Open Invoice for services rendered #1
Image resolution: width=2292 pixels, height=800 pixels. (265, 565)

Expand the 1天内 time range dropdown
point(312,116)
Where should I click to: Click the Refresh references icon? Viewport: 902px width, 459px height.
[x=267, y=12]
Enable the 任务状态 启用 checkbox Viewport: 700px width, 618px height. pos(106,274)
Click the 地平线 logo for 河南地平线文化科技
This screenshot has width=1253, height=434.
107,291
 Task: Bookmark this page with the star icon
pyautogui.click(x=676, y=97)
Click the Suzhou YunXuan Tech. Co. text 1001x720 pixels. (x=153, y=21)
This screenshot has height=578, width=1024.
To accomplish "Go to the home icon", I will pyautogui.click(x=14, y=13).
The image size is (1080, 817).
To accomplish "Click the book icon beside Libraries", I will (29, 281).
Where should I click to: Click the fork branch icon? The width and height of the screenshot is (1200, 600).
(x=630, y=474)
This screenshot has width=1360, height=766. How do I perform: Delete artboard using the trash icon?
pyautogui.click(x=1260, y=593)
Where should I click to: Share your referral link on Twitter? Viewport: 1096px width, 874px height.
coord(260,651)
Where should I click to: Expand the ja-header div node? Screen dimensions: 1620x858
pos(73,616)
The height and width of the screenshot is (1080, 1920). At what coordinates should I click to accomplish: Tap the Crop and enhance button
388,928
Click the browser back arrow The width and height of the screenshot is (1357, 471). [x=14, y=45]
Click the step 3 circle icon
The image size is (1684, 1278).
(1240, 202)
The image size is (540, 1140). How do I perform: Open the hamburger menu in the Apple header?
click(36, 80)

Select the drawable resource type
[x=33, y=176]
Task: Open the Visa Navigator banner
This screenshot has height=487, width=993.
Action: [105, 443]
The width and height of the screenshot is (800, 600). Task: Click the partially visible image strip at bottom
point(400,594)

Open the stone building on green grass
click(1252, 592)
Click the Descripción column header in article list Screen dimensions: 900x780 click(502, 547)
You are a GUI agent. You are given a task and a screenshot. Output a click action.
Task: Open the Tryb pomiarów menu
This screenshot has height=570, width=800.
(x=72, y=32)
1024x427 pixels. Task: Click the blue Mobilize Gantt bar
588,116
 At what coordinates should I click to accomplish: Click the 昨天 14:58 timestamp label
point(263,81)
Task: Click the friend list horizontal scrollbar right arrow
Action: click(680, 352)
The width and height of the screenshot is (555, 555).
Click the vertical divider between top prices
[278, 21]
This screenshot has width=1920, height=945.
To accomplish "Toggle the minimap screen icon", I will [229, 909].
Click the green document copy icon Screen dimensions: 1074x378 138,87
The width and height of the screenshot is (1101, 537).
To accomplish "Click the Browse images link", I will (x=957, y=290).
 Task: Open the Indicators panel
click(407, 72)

> **About this task**
In the listing above, find the line with "The width and height of the screenshot is (1101, 537)." and set down that line and all after it exactly, through the final line.

> **Answer to the problem**
The width and height of the screenshot is (1101, 537).
To accomplish "Click the Browse images link", I will (x=957, y=290).
 Task: Open the Indicators panel
click(407, 72)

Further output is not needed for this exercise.